Ricordiamo che tale regime è stato introdotto dal “Decreto internazionalizzazione” del 2015 (articolo 16). L’applicazione di tale regime comporta che il reddito prodotto in Italia da lavoratori che trasferiscono la propria residenza nel nostro territorio concorra alla formazione del reddito complessivo limitatamente al 70 % del suo ammontare per il 2016 ed al 50 % del suo ammontare a partire dal 2017.

La disciplina che regolava tale regime prevedeva che i soggetti, ai quali era applicabile la Legge n. 238 del 30 dicembre 2010 (cosiddetti lavoratori “contro-esodati”) e che si erano trasferiti in Italia entro il 31 dicembre 2015, fossero soggetti alle regole della medesima Legge n. 238/2010 per il 2016 ed il 2017 e, in alternativa, potessero optare per il nuovo regime agevolativo destinato ai “lavoratori impatriati” per il quinquennio 2016 – 2020.

Successivamente, il Decreto Legge n. 148 del 16 ottobre 2017 ha stabilito che la predetta opzione possa produrre effetti per il quadriennio 2017 – 2020 (invece del quinquennio 2016 – 2020), mentre per il 2016 restano applicabili soltanto le disposizioni della Legge n. 238/2010, con conseguente assoggettamento a tassazione dei redditi di lavoro dipendente, autonomo o d’impresa nella misura del 20 %, in caso di donne, e nella misura del 30 %, in caso di uomini, invece dell’assoggettamento alla maggiore tassazione sulla base imponibile del 70 % (prevista, come detto, per i “lavoratori impatriati”). Le maggiori imposte eventualmente versate da coloro che hanno esercitato (sulla base della precedente disciplina) l’opzione per il nuovo regime agevolativo fin dal 2016 possono essere oggetto di restituzione.

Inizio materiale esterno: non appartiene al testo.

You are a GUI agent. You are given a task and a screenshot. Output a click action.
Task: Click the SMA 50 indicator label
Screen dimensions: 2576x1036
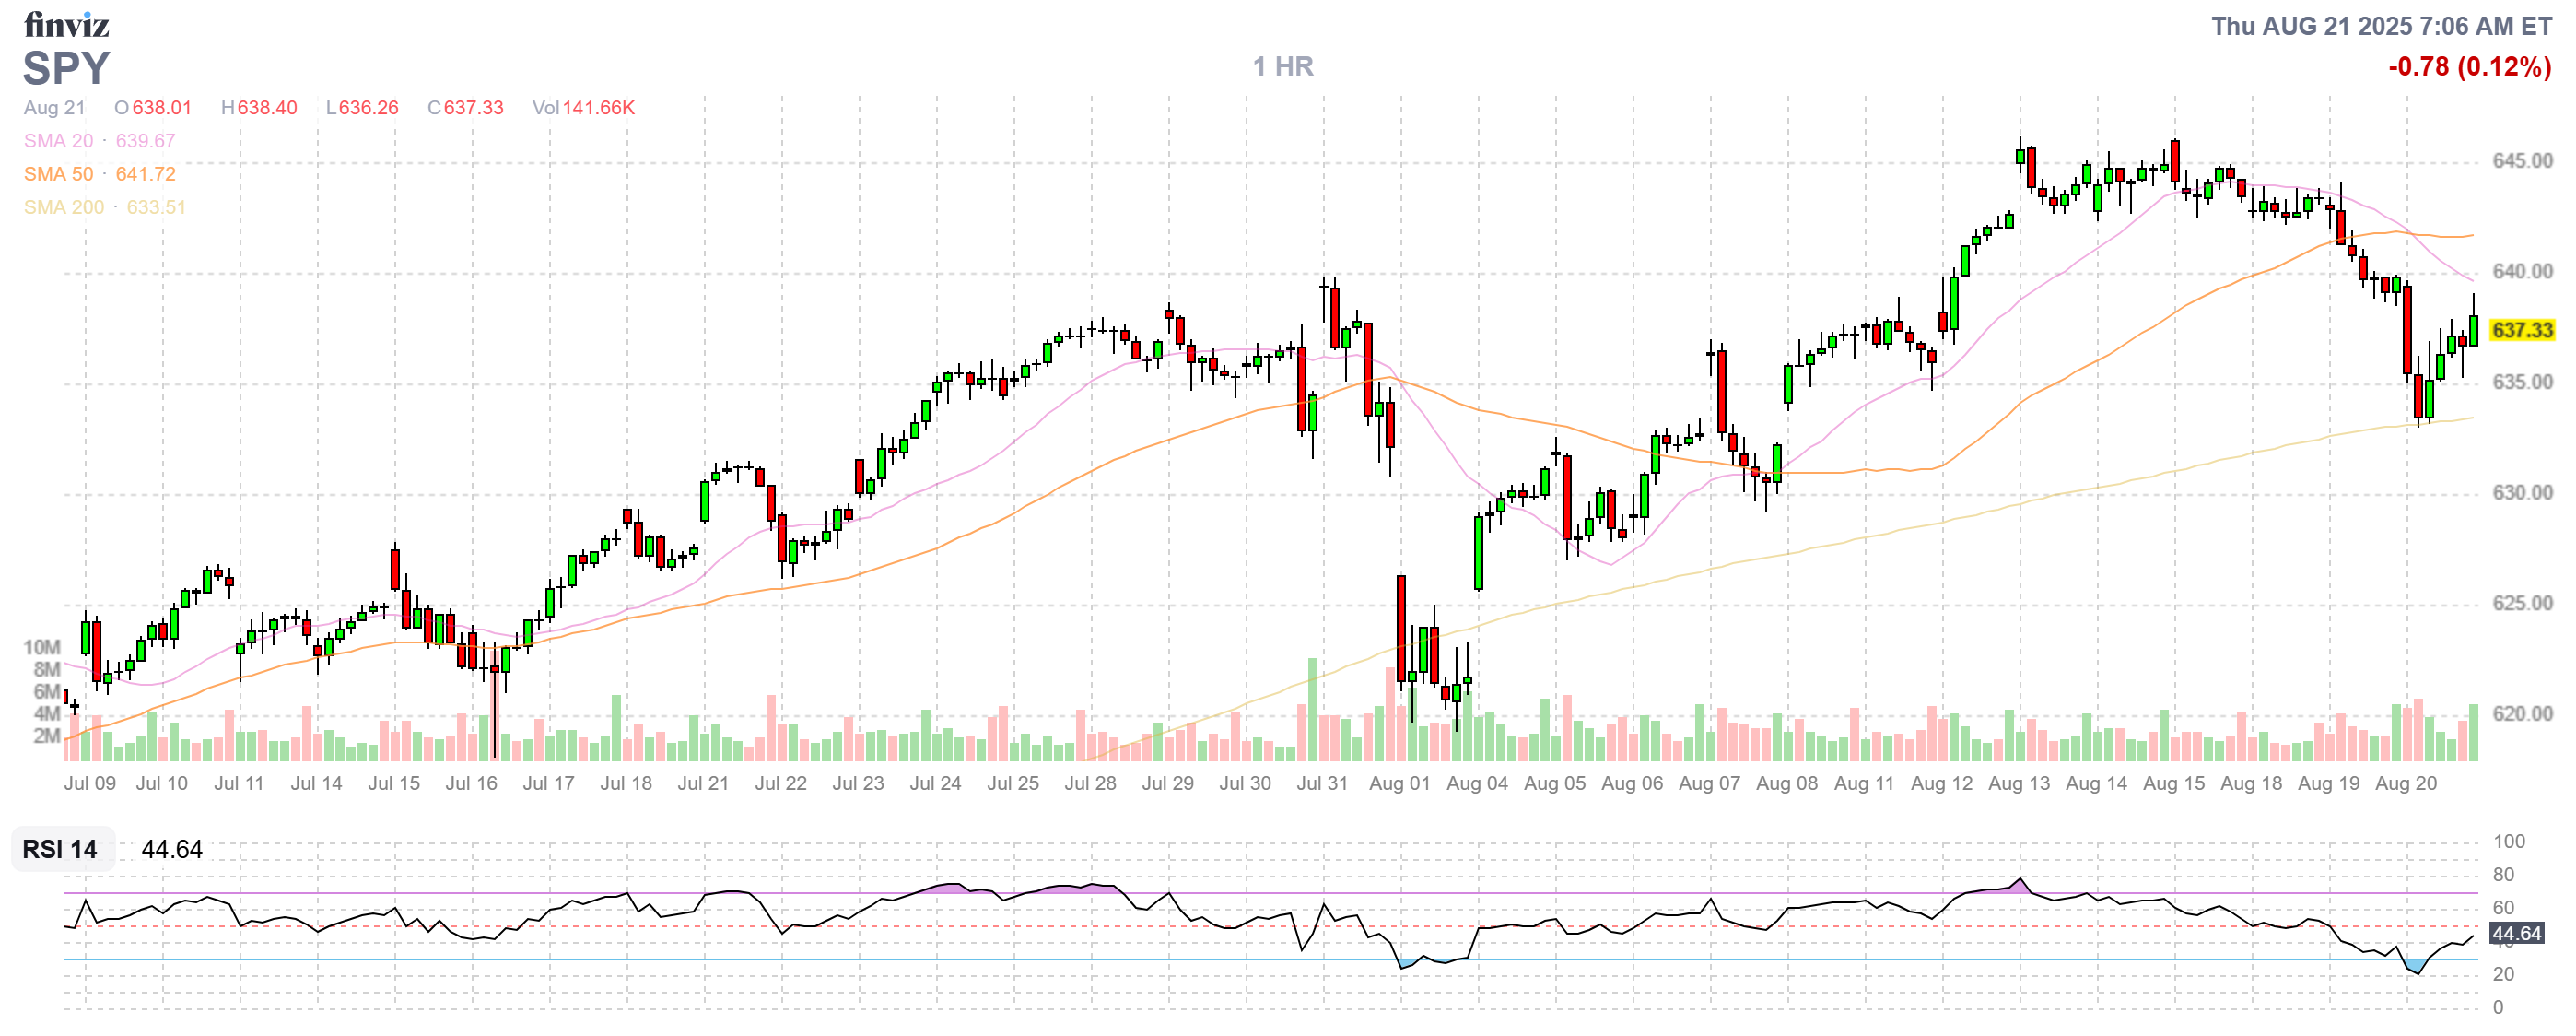pyautogui.click(x=58, y=174)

E’ intervenuto, quindi, il Provvedimento del 20 aprile 2018 che prevede, appunto, che i lavoratori che nel 2016 hanno versato maggiori imposte possano recuperarle:

  • mediante la presentazione di una dichiarazione integrativa, qualora abbiano validamente presentato la dichiarazione dei redditi per l’anno di imposta 2016;
  • mediante la presentazione di un’istanza di rimborso in carta libera all’Ufficio territoriale dell’Agenzia delle Entrate competente in base al proprio domicilio fiscale alla data in cui la dichiarazione dei redditi per il 2016 è stata presentata o avrebbe dovuto essere presentata. Un modello dell’istanza è reperibile sul sito internet dell’Agenzia delle Entrate.

Nel Provvedimento, è precisato, infine, che si considerano comunque valide le istanze di rimborso presentate precedentemente alla pubblicazione del Provvedimento medesimo.